关于查找文字与元素的条目
'''

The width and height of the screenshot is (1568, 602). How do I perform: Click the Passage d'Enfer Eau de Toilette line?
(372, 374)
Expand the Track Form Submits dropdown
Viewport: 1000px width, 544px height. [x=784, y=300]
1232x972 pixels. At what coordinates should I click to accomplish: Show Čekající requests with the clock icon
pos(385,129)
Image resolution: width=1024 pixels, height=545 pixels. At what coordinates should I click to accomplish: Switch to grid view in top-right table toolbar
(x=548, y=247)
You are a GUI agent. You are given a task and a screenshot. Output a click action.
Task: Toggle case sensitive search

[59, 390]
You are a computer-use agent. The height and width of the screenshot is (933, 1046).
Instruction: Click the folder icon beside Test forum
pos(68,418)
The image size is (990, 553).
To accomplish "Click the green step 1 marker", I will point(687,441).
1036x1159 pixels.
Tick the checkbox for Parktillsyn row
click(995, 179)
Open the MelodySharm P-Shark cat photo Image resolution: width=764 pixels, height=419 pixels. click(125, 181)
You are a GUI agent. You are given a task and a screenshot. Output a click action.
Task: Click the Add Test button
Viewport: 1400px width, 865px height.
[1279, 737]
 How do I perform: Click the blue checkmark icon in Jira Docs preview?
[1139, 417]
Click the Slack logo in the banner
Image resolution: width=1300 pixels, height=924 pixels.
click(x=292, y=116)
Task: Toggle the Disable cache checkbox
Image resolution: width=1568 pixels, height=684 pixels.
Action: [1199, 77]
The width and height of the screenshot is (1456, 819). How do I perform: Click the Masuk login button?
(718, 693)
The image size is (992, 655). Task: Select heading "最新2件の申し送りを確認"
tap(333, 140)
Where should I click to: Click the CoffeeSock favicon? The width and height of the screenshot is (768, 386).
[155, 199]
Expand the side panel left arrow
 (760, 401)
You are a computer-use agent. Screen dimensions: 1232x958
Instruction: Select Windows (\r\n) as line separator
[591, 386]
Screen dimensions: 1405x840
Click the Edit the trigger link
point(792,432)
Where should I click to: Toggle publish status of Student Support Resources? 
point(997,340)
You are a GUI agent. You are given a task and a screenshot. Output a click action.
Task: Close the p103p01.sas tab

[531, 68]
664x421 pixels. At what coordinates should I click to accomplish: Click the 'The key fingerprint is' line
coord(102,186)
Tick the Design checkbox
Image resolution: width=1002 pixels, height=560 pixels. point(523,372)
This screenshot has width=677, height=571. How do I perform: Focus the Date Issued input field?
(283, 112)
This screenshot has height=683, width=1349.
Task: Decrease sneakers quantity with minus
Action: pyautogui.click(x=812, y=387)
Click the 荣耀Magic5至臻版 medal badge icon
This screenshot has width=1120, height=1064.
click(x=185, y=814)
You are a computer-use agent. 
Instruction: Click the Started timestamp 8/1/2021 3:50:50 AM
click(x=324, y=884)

'''

任务目标:
能否把从含有“Where should I click to: Click”的那一行起、到条目末尾止的各行排成一个 Markdown 表格，两列分别为“序号”和“行内容”，并略去空行？

预期答案:
| 序号 | 行内容 |
|---|---|
| 1 | Where should I click to: Click the CoffeeSock favicon? The width and height of the screenshot is (768, 386). |
| 2 | [155, 199] |
| 3 | Expand the side panel left arrow |
| 4 |  (760, 401) |
| 5 | You are a computer-use agent. Screen dimensions: 1232x958 |
| 6 | Instruction: Select Windows (\r\n) as line separator |
| 7 | [591, 386] |
| 8 | Screen dimensions: 1405x840 |
| 9 | Click the Edit the trigger link |
| 10 | point(792,432) |
| 11 | Where should I click to: Toggle publish status of Student Support Resources?  |
| 12 | point(997,340) |
| 13 | You are a GUI agent. You are given a task and a screenshot. Output a click action. |
| 14 | Task: Close the p103p01.sas tab |
| 15 | [531, 68] |
| 16 | 664x421 pixels. At what coordinates should I click to accomplish: Click the 'The key fingerprint is' line |
| 17 | coord(102,186) |
| 18 | Tick the Design checkbox |
| 19 | Image resolution: width=1002 pixels, height=560 pixels. point(523,372) |
| 20 | This screenshot has width=677, height=571. How do I perform: Focus the Date Issued input field? |
| 21 | (283, 112) |
| 22 | This screenshot has height=683, width=1349. |
| 23 | Task: Decrease sneakers quantity with minus |
| 24 | Action: pyautogui.click(x=812, y=387) |
| 25 | Click the 荣耀Magic5至臻版 medal badge icon |
| 26 | This screenshot has width=1120, height=1064. |
| 27 | click(x=185, y=814) |
| 28 | You are a computer-use agent.  |
| 29 | Instruction: Click the Started timestamp 8/1/2021 3:50:50 AM |
| 30 | click(x=324, y=884) |